Latest update November 28th, 2024 3:00 AM
Jun 26, 2024 News
…Routledge dismisses Publisher as political aspirant
Kaieteur News – “The oil agreement we have is a legalized form of highway banditry.” This avid description of the 2016 Production Sharing Agreement (PSA) was made by Publisher of Kaieteur News, Mr. Glenn Lall during an interview with one of the largest media outlets in the United States, the Financial Times.
In an article released on Tuesday, the Financial Times reported that Lall has criticized both the government and Opposition for mismanaging the relationship with the oil companies and argued that the Guyanese are getting “chicken feed”.
Lall also noted that Exxon, the oil industry and the government are increasingly acting in concert to stymie criticism, including by hiring several Kaieteur News journalists.
Meanwhile, President of ExxonMobil Guyana Limited (EMGL), Alistair Routledge told the Financial Times that Lall’s activism was hinged on his political aspirations. According to the Financial Times, Routledge dismissed Lall as a constant critic with political ambitions and “an axe to grind”, adding that “this is a competitive contract that is bringing investment into the country.”
The Publisher in response to the comments made by Routledge argued that as a citizen of Guyana, he is entitled to not only speak in defence of his country, but pursue any career he desires.
“I find Routledge’s statement about me very rude and disrespectful. As a citizen of this country, I am entitled to pursue any career or say and do anything I so choose to do. Whether I want to enter politics or not, it’s my prerogative,” Lall asserted.
He believes that ExxonMobil is threatened that the lopsided oil deal will be subjected to a complete overhaul, while other acts of mismanagement will not be tolerated under his stewardship.

## Records shown

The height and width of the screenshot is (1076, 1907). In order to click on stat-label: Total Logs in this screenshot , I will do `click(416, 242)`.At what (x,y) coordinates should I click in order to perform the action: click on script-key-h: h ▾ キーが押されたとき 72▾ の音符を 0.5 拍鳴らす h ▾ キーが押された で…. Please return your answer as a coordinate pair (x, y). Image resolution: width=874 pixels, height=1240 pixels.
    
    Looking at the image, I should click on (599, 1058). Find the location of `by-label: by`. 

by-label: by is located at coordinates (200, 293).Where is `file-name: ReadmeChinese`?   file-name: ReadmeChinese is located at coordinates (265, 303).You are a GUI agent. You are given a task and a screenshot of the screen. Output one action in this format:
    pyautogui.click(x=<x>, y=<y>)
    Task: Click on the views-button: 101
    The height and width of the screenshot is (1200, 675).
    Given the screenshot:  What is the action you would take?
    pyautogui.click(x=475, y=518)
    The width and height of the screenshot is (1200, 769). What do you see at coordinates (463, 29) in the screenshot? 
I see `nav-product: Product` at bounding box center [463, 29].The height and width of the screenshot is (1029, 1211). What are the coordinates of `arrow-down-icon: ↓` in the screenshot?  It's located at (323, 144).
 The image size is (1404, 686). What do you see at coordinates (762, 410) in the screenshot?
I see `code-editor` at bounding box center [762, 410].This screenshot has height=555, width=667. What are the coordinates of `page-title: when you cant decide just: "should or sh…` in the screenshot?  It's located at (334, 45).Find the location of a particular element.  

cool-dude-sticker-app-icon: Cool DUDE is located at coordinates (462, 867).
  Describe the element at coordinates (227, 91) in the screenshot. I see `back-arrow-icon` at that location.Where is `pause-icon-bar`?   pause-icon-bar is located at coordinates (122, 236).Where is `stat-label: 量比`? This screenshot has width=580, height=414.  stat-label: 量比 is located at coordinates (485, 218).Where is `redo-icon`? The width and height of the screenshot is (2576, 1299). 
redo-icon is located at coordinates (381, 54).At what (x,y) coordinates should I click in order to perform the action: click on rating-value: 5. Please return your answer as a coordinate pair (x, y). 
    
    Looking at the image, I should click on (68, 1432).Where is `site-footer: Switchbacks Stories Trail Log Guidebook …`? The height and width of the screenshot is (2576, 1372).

## Exercise requirements
• 1. From the Kaieteur News article above, reproduce word for word the passage that begins at the words "Meanwhile, President of" and stops after the words "career he desires.".
• 2. In the Kaieteur News article, what year is given for the Production Sharing Agreement that Lall called "a legalized form of highway banditry"?
• 3. Decide whether each statement agrees with the Kaieteur News article. Answer yes or no, and quote the words from the article that settle it.
(a) Alistair Routledge is President of ExxonMobil Guyana Limited.
(b) Lall criticized the government but not the Opposition.
(c) Routledge described the oil contract as competitive.

## Answer section
• 1.
Meanwhile, President of ExxonMobil Guyana Limited (EMGL), Alistair Routledge told the Financial Times that Lall’s activism was hinged on his political aspirations. According to the Financial Times, Routledge dismissed Lall as a constant critic with political ambitions and “an axe to grind”, adding that “this is a competitive contract that is bringing investment into the country.”
The Publisher in response to the comments made by Routledge argued that as a citizen of Guyana, he is entitled to not only speak in defence of his country, but pursue any career he desires.

• 2. 2016

• 3.
(a) Yes: "President of ExxonMobil Guyana Limited (EMGL), Alistair Routledge"
(b) No: "Lall has criticized both the government and Opposition"
(c) Yes: "this is a competitive contract that is bringing investment into the country."